══ The input

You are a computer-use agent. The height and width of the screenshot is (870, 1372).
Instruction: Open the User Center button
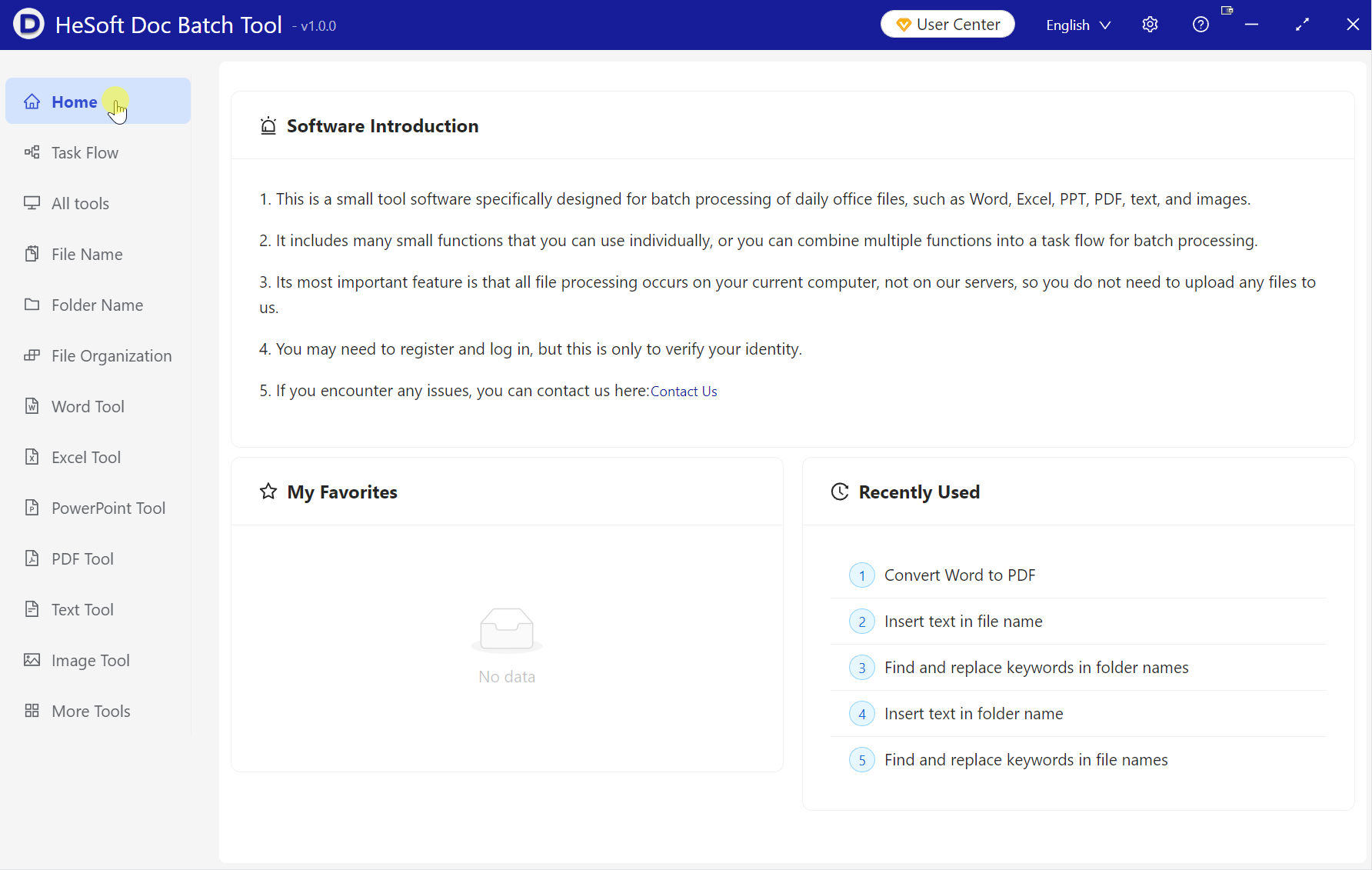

════
══ The input

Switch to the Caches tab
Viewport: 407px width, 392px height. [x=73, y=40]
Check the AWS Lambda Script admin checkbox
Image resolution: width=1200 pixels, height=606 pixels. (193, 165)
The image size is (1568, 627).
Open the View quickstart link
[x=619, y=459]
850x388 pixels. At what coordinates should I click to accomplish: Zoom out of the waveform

════

## Work to be completed
Here the job is to set down exactly the lines of the material above that fall between the one with "You are a computer-use" and the one with "Instruction: Open the User Center button", inclusive, and nothing beyond them.

## Task response
You are a computer-use agent. The height and width of the screenshot is (870, 1372).
Instruction: Open the User Center button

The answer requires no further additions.